Directions
Can you copy the stretch of the listing from the line containing "800x590 pixels. At" through the end, swapping "coordinates" for "position" and leaving everything else unchanged?

[begin Supplied information]

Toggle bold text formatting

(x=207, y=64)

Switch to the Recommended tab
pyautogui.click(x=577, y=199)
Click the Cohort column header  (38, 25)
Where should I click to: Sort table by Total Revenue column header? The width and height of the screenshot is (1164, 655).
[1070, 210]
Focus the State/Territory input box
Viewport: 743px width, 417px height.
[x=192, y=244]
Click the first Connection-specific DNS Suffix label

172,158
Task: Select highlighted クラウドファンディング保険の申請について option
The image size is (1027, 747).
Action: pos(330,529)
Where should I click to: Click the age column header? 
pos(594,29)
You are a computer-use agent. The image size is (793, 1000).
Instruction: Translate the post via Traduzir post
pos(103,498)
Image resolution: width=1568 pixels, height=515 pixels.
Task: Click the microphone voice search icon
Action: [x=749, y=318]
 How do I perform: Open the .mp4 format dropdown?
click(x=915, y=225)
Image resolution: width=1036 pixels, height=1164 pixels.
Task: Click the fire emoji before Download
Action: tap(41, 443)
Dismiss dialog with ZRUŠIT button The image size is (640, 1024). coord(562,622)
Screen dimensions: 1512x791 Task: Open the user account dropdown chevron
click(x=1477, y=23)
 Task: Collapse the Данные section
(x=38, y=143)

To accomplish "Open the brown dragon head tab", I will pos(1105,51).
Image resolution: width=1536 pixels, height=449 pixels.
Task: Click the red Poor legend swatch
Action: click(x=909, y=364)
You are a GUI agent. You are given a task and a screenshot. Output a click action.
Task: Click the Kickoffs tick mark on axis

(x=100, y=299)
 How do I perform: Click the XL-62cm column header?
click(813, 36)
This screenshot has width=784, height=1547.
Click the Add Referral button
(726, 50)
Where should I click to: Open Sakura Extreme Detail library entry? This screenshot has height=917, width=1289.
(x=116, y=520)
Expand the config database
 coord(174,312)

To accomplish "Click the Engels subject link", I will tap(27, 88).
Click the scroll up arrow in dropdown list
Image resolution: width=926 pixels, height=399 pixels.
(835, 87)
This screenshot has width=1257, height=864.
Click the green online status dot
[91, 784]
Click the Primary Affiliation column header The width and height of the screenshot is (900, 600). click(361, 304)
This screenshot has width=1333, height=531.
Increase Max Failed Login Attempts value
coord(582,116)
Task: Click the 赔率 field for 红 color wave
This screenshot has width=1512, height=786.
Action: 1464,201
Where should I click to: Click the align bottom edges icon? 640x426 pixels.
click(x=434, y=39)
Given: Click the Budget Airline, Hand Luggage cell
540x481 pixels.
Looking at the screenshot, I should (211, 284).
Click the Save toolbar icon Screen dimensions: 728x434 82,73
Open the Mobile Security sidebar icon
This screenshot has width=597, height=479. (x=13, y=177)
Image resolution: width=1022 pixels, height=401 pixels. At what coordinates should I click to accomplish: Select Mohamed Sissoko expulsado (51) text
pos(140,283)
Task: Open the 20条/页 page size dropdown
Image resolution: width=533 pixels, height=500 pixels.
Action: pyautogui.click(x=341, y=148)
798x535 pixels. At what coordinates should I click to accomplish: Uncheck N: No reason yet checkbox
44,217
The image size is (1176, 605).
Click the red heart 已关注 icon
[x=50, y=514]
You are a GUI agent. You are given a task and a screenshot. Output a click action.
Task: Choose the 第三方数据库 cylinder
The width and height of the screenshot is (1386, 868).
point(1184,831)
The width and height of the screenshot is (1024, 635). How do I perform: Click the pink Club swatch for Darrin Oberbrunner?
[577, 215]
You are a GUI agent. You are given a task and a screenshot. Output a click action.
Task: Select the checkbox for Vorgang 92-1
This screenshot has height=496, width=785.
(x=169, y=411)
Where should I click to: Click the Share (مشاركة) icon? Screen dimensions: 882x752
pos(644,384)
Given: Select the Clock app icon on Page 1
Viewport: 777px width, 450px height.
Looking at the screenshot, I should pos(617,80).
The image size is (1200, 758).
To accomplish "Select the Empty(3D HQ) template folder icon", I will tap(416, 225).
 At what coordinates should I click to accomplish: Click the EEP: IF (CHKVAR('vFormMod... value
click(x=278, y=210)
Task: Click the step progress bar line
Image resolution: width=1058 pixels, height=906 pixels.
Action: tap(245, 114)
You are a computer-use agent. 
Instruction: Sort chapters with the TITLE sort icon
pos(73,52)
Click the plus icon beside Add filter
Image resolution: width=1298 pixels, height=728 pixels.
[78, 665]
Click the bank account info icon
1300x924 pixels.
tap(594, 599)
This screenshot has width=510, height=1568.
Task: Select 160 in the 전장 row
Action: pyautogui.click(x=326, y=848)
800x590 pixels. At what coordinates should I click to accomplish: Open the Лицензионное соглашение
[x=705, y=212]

[end Supplied information]

In response
800x590 pixels. At what position should I click to accomplish: Open the Лицензионное соглашение
[x=705, y=212]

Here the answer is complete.